String comparison and the SQL standard

Started by Laurenz Albeabout 13 years ago7 messagesgeneral
Jump to latest
#1Laurenz Albe
laurenz.albe@cybertec.at

While researching a problem with a different database system,
I came across the following in the SQL standard ISO/IEC 9075-2:2003,
Section 8.2 (<comparison predicate>), General Rules:

3) The comparison of two character strings is determined as follows:
a) Let CS be the collation as determined by Subclause 9.13,
"Collation determination", for the declared types of the
two character strings.
b) If the length in characters of X is not equal to the length
in characters of Y, then the shorter string is effectively
replaced, for the purposes of comparison, with a copy of itself
that has been extended to the length of the longer string by
concatenation on the right of one or more pad characters,
where the pad character is chosen based on CS.
If CS has the NO PAD characteristic, then the pad character is
an implementation-dependent character different from
any character in the character set of X and Y that collates
less than any string under CS.
Otherwise, the pad character is a <space>.

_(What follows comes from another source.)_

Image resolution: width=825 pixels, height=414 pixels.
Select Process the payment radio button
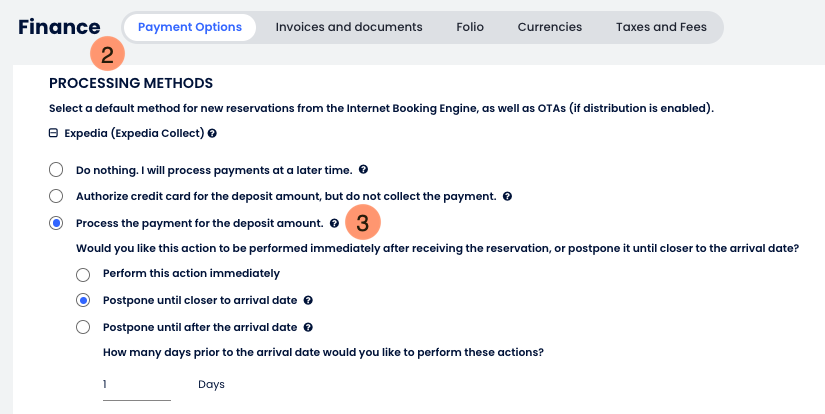click(56, 223)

That would effectively mean that 'a'='a ' is TRUE for
all character string types.

Of the DBMS I tested, Microsoft SQL Server and MySQL gave me
that very result, while PostgreSQL and Oracle gave me FALSE.

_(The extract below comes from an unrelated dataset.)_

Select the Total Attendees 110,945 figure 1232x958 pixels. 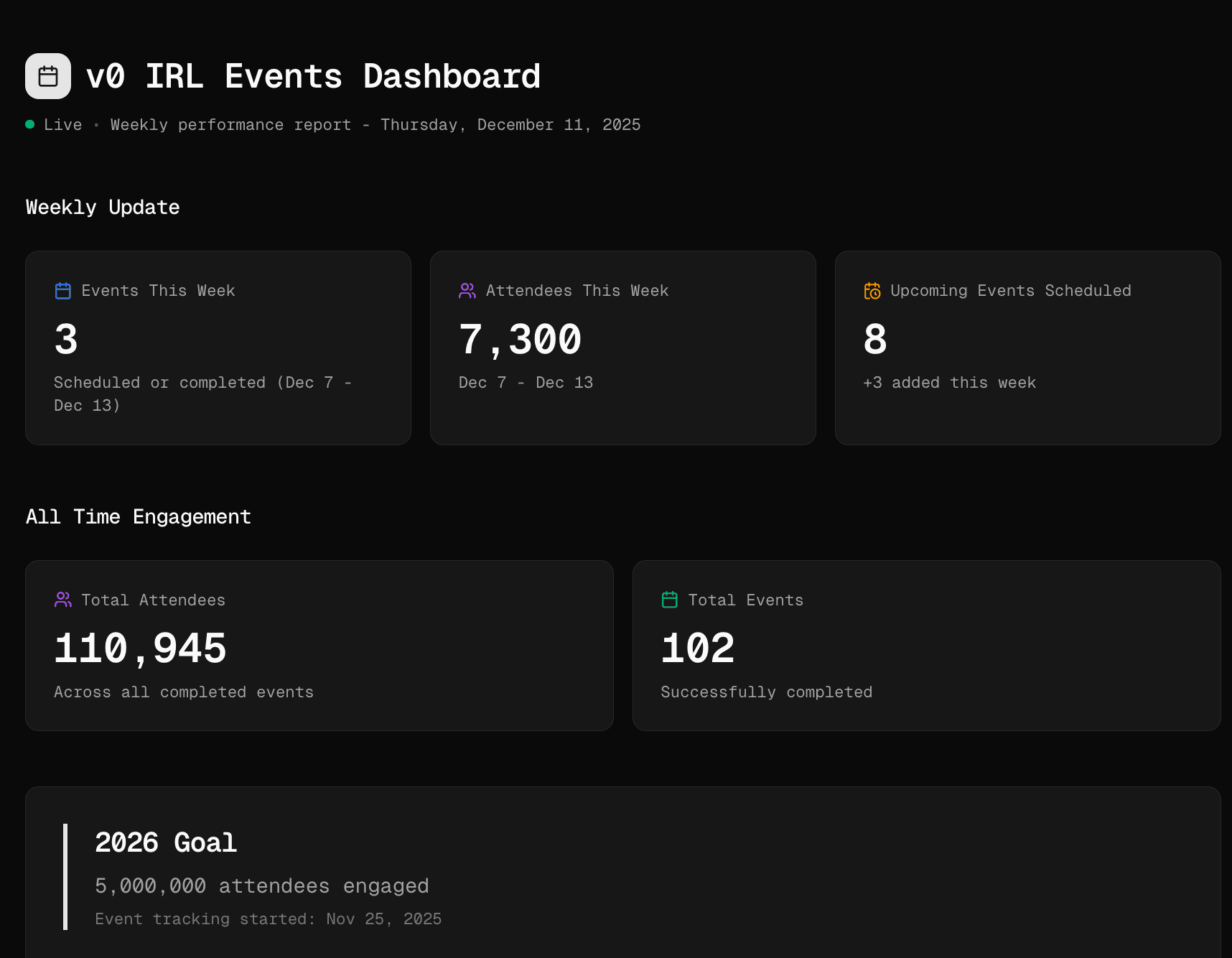pos(141,647)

Does anybody know if we deviate from the standard on purpose
in this case? I searched the archives, but all I could find was
/messages/by-id/20051019154026.X995@ganymede.hub.org

Yours,
Laurenz Albe

--
Sent via pgsql-general mailing list (pgsql-general@postgresql.org)
To make changes to your subscription:
http://www.postgresql.org/mailpref/pgsql-general

#2Laurenz Albe
laurenz.albe@cybertec.at
In reply to: Laurenz Albe (#1)
Re: String comparison and the SQL standard

I wrote:

While researching a problem with a different database system,
I came across the following in the SQL standard ISO/IEC 9075-2:2003,
Section 8.2 (<comparison predicate>), General Rules:

3) [...]

That would effectively mean that 'a'='a ' is TRUE for
all character string types.

Searching further, I found ISO/IEC 9075-2:2003,
Section 9.8 (Determination of identical values),
General Rules:

2) Case:
a) If V1 and V2 are both null, then V1 is identical to V2.
b) If V1 is null and V2 is not null, or if V1 is not null and
V2 is null, then V1 is not identical to V2.
c) If V1 and V2 are of comparable predefined types, then
Case:
i) If V1 and V2 are character strings, then let L be
CHARACTER_LENGTH(V1).
Case:
1) If CHARACTER_LENGTH(V2) equals L, and if for all i,
1 (one) ≤ i ≤ L, the i-th character of V1 corresponds
to the same character position of ISO/IEC 10646 as
the i-th character of V2, then V1 is identical to V2.
2) Otherwise, V1 is not identical to V2.

That seems slightly contradictory to the above; I can only resolve
this to mean that 'a' and 'a ' are not identical in SQL, but
the equality comparison operator should still treat them as equal.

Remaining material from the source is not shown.